:: WHAT NEEDS TO BE DONE ::
Each line of the data that includes the string "Anmeldung" is to be copied out.

:: MATERIALS PROVIDED ::
++++

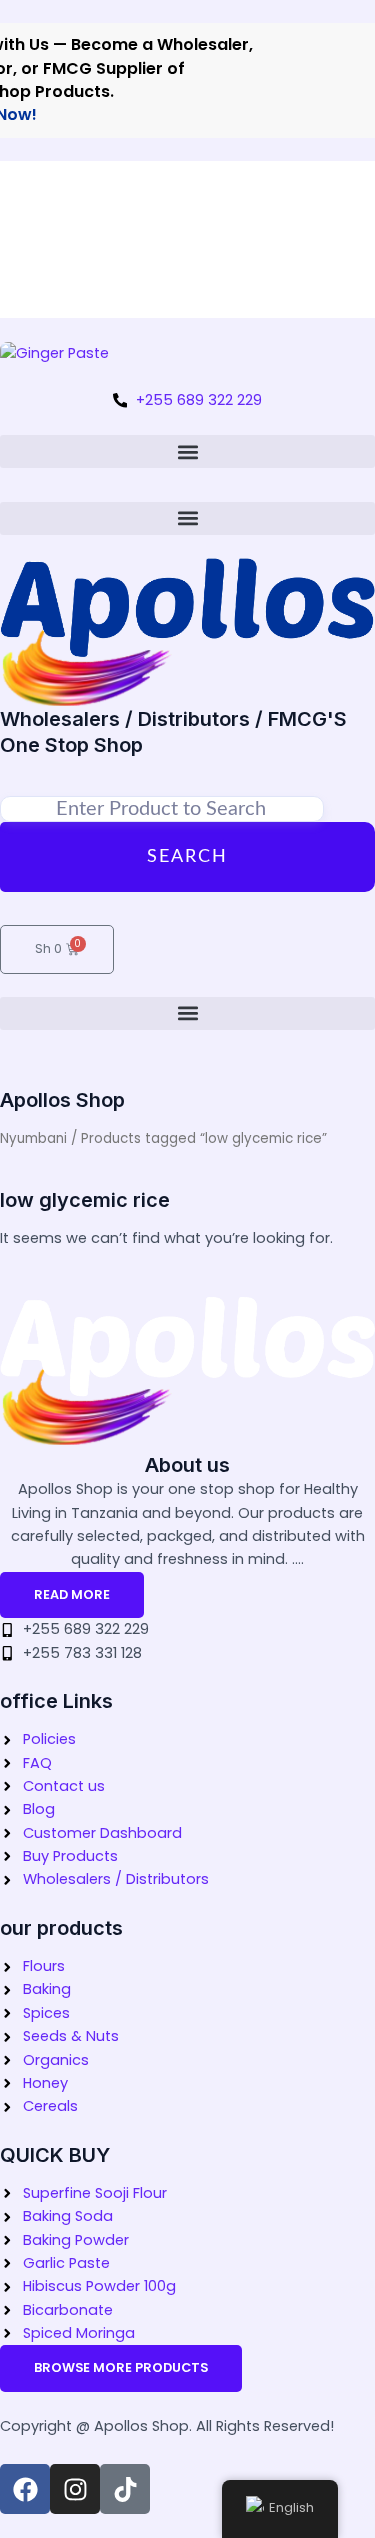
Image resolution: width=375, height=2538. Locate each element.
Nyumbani (33, 1138)
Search (187, 857)
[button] (187, 451)
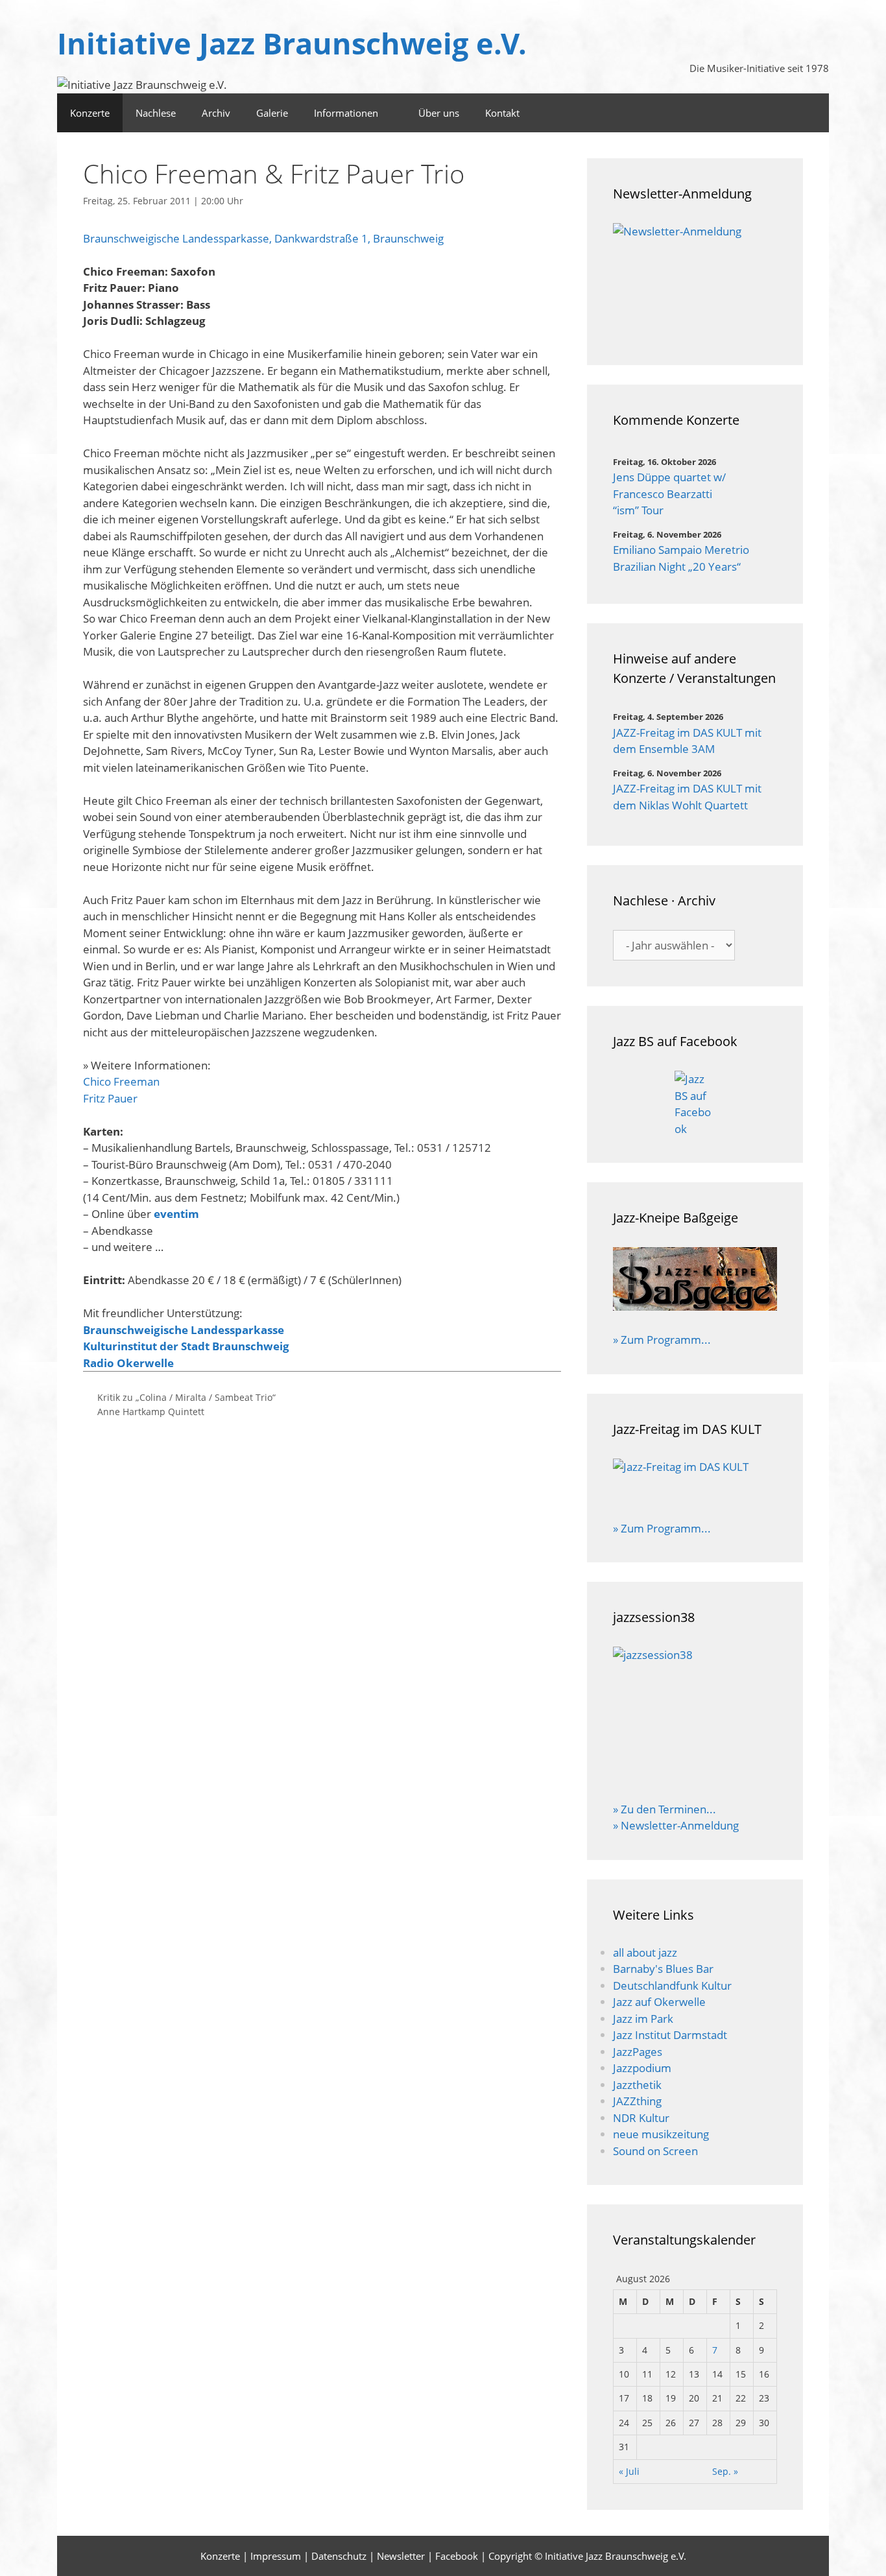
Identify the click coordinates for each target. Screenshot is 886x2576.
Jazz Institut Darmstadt (670, 2034)
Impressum (275, 2555)
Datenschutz (338, 2555)
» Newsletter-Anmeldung (676, 1825)
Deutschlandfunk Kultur (672, 1985)
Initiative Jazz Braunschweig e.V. (292, 43)
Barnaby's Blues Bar (663, 1968)
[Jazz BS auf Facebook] (695, 1104)
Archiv (216, 112)
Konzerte (90, 112)
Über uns (438, 112)
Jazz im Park (643, 2018)
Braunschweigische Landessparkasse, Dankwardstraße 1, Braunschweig (263, 238)
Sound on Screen (655, 2150)
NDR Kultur (641, 2117)
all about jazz (645, 1952)
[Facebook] (812, 112)
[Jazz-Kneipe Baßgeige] (695, 1306)
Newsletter (401, 2555)
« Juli (629, 2471)
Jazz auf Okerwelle (659, 2001)
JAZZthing (637, 2100)
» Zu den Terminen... (664, 1809)
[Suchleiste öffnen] (776, 112)
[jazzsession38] (695, 1715)
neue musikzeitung (661, 2134)
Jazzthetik (637, 2084)
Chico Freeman (121, 1081)
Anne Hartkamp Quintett (150, 1411)
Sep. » (725, 2471)
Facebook (456, 2555)
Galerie (272, 112)
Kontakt (502, 112)
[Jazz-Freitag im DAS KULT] (695, 1481)
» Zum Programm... (662, 1339)
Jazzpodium (642, 2067)
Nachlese (156, 112)
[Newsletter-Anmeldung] (695, 281)
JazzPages (637, 2051)
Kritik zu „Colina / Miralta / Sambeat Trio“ (186, 1397)
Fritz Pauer (110, 1098)
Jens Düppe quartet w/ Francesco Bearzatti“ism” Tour (669, 494)
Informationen (346, 112)
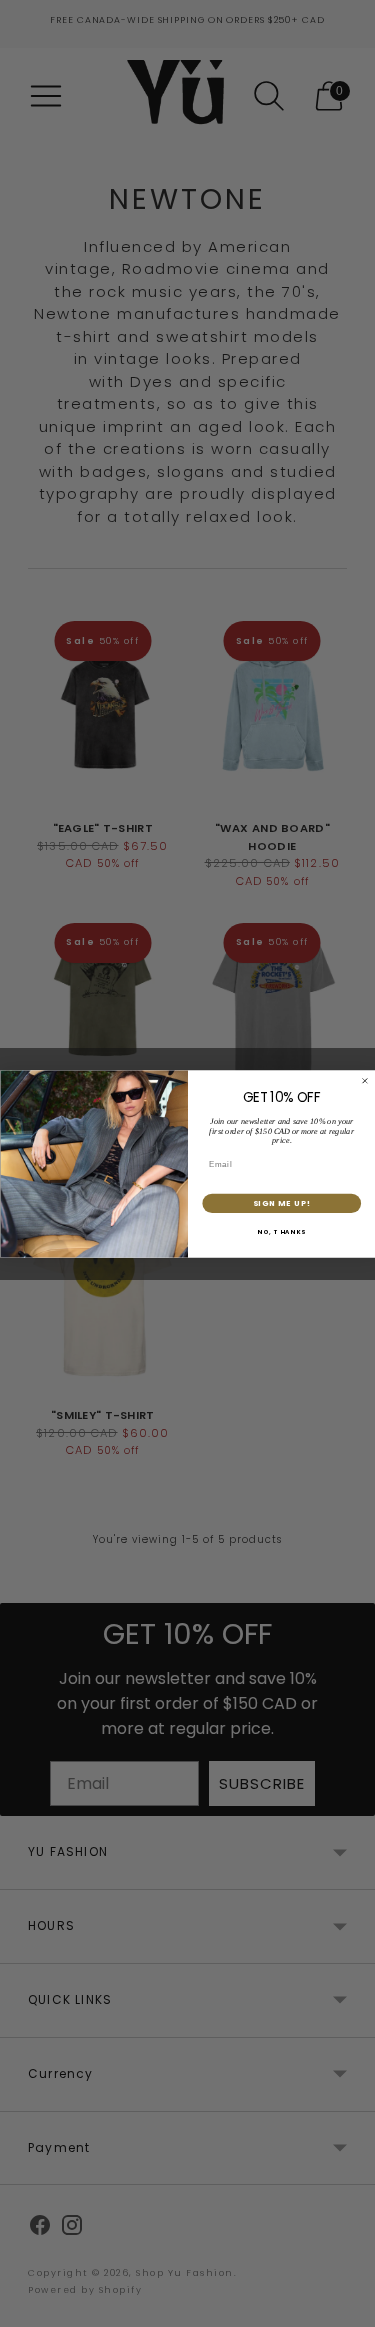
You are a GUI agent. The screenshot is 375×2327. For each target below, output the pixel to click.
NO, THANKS (281, 1232)
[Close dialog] (365, 1081)
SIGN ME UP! (281, 1202)
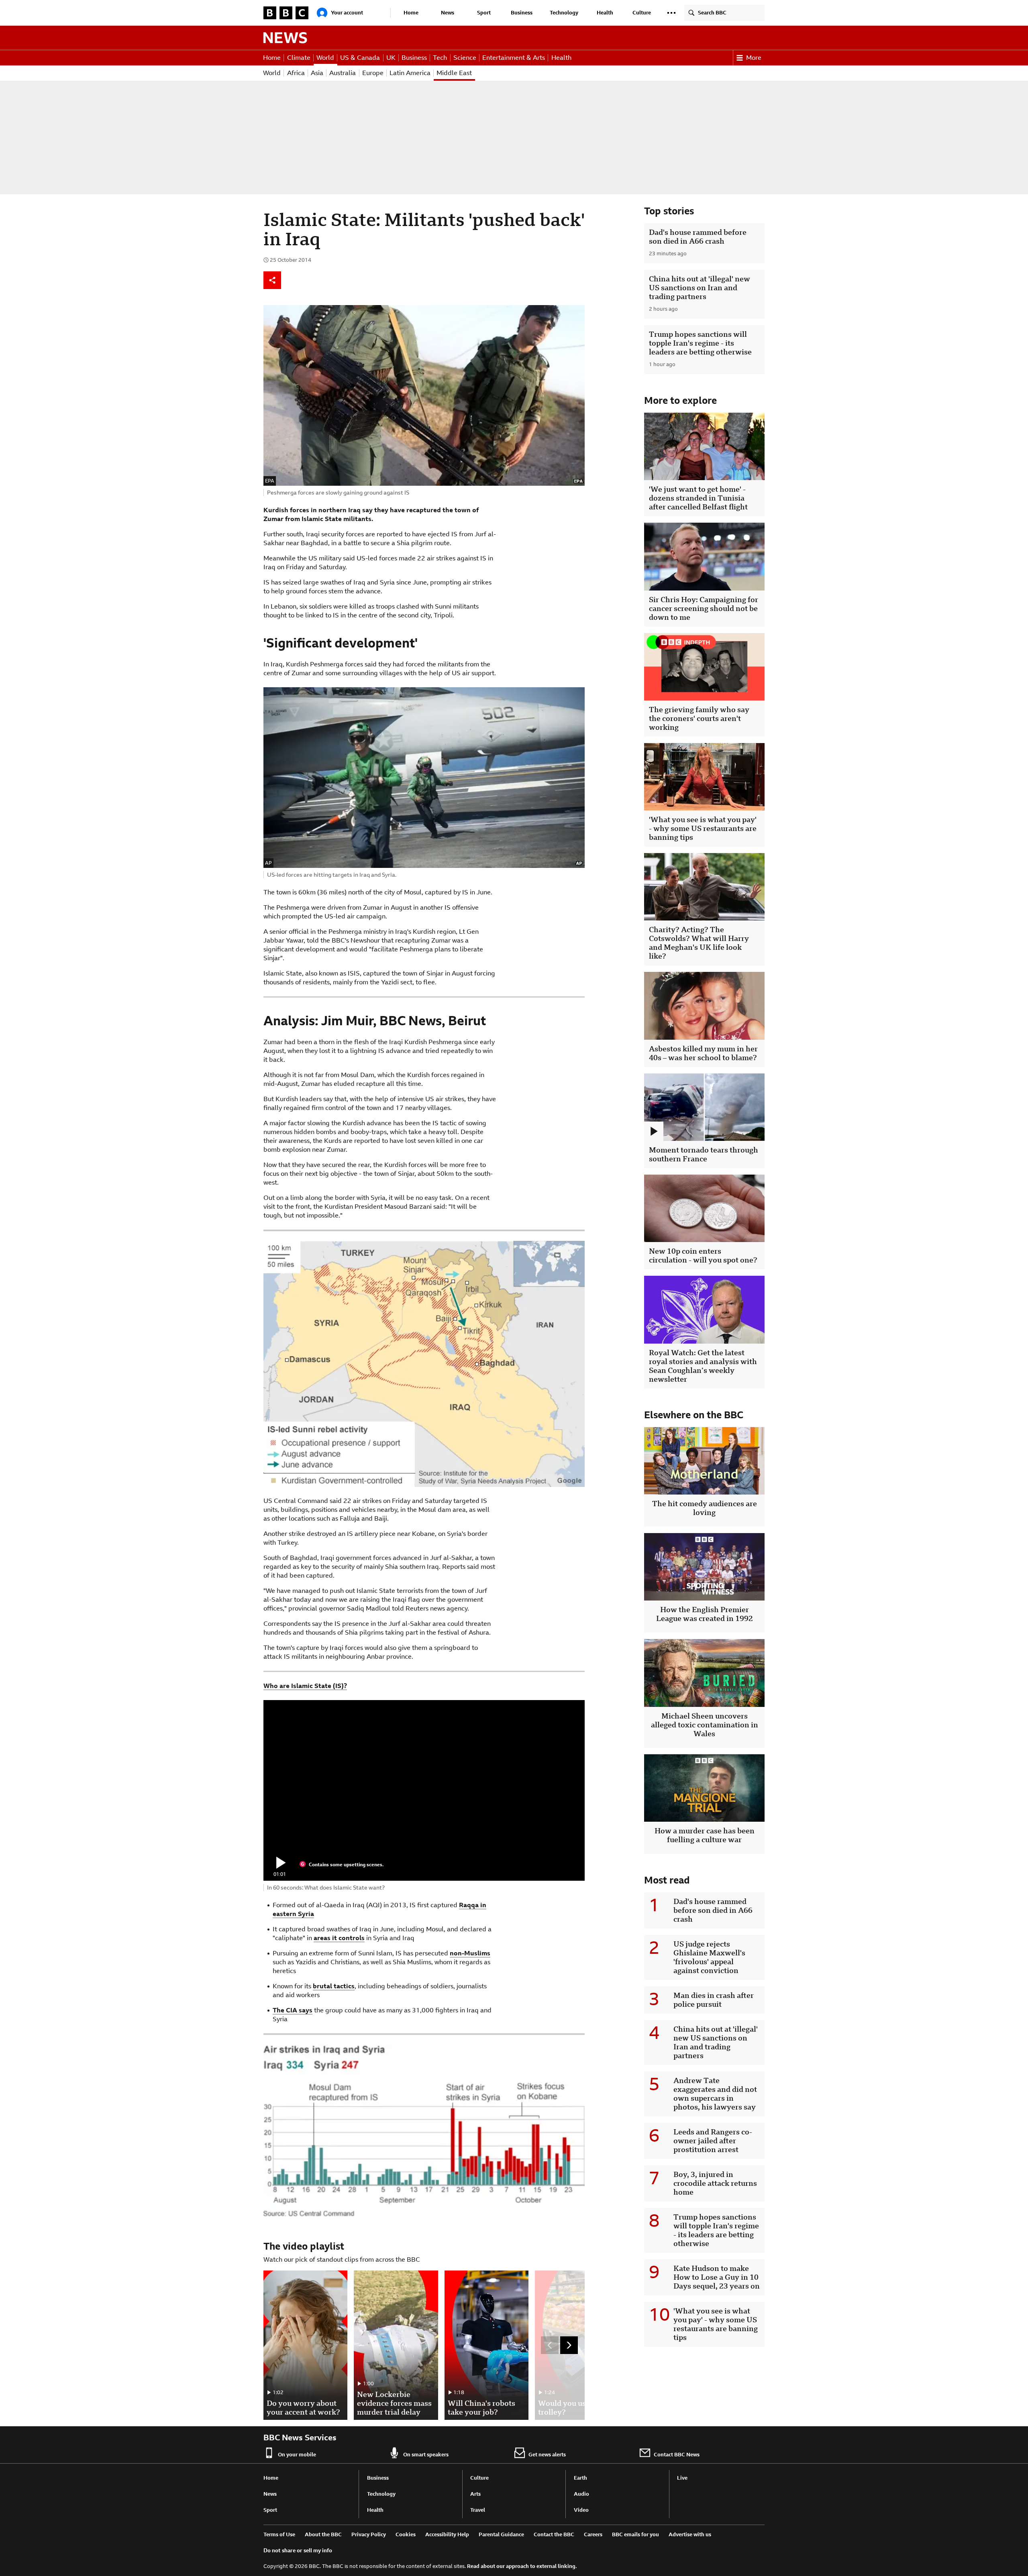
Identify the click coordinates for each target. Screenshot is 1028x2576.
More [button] (753, 57)
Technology (564, 13)
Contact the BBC (554, 2534)
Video (581, 2510)
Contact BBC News (677, 2455)
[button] (671, 13)
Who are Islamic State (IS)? (305, 1686)
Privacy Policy (368, 2534)
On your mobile (297, 2455)
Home (411, 13)
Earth (580, 2478)
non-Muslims (470, 1953)
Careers (593, 2534)
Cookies (406, 2534)
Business (521, 13)
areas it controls (339, 1938)
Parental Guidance (501, 2534)
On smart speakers (426, 2455)
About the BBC (323, 2534)
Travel (477, 2510)
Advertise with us (690, 2534)
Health (605, 13)
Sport (484, 13)
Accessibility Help (447, 2534)
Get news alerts (547, 2455)
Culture (641, 13)
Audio (581, 2494)
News (447, 13)
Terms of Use (279, 2534)
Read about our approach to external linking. (522, 2566)
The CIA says (292, 2010)
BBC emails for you (635, 2534)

++++

:: RESULT BELOW ::
» Newsletter-Anmeldung (676, 1825)
[Newsletter-Anmeldung] (695, 281)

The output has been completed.